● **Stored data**
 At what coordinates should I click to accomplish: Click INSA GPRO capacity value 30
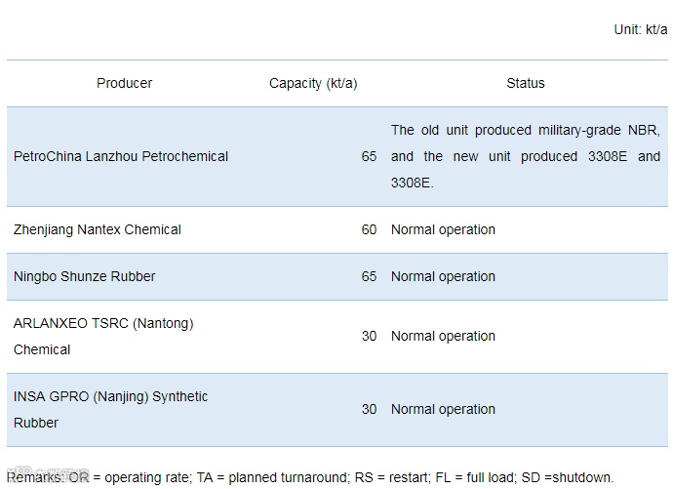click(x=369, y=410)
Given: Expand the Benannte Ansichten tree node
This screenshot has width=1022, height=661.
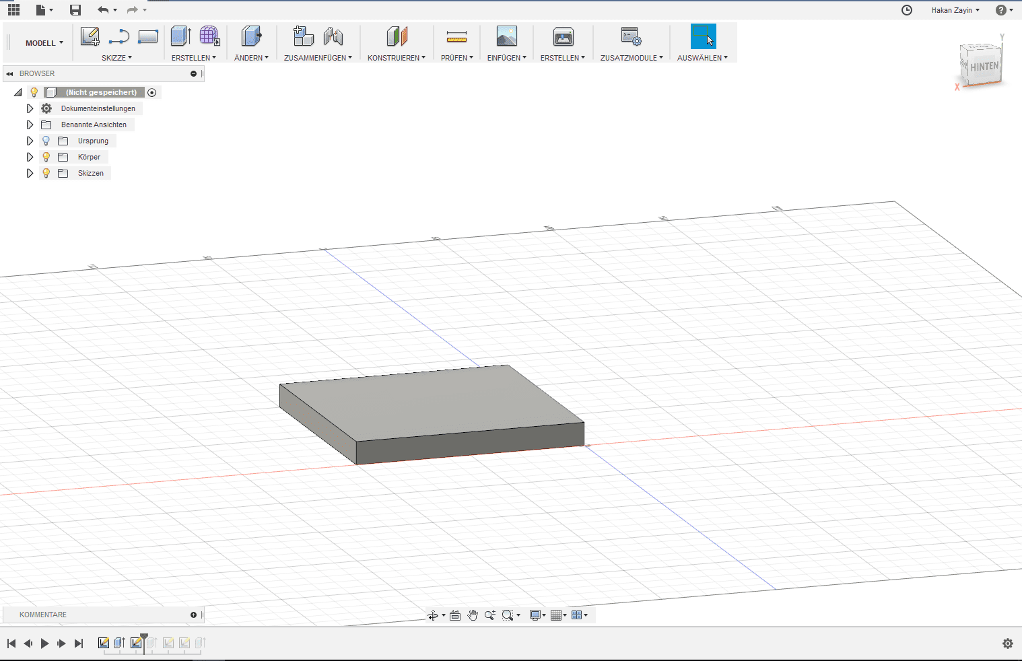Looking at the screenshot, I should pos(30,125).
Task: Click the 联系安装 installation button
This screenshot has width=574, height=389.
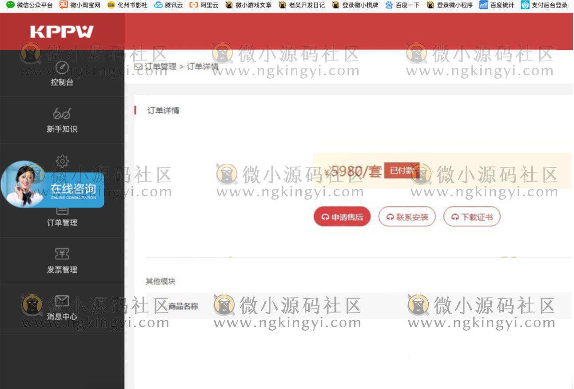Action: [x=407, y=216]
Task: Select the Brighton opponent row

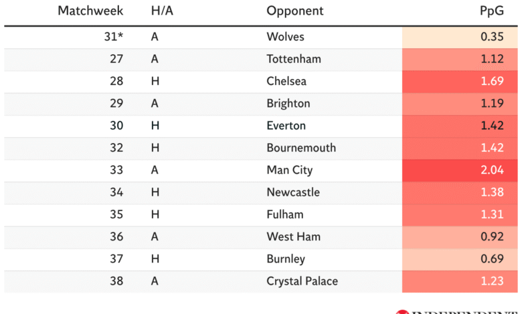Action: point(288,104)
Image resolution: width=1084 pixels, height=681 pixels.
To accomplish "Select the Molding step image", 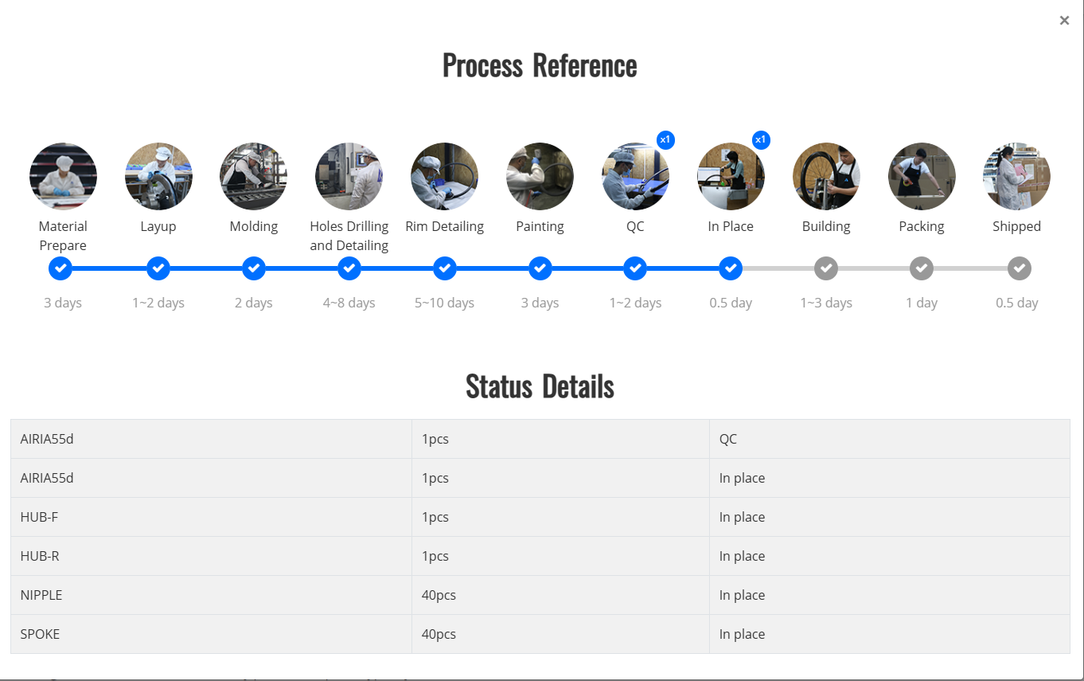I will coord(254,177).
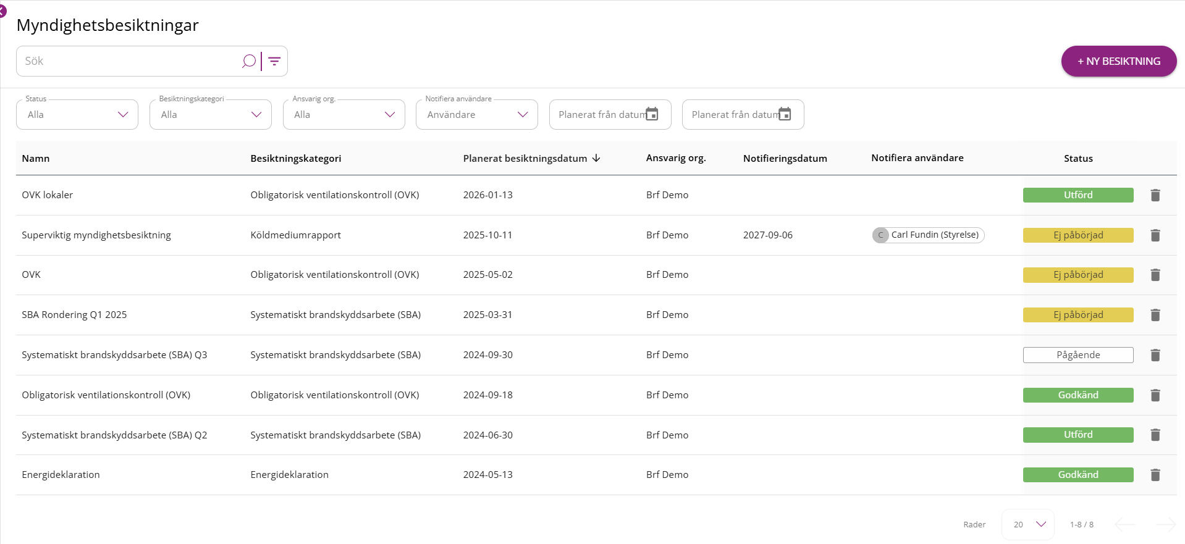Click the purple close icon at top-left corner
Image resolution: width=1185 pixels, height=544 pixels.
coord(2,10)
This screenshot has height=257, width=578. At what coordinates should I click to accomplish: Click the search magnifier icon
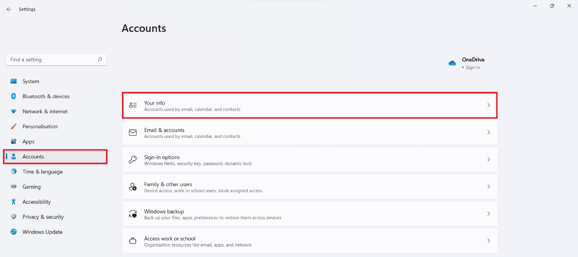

● **Required action**
Output only the lines running from the top of the data above to the line with "Image resolution: width=1084", inclusive, word for word and without pictures.

● **Answer section**
 At what coordinates should I click to accomplish: Click INSA GPRO capacity value 30
click(x=369, y=410)
Given: Expand the Benannte Ansichten tree node
This screenshot has width=1022, height=661.
Looking at the screenshot, I should pos(30,125).
Task: Click the 联系安装 installation button
This screenshot has width=574, height=389.
Action: [x=407, y=216]
Task: Select the Brighton opponent row

Action: point(288,104)
Image resolution: width=1084 pixels, height=681 pixels.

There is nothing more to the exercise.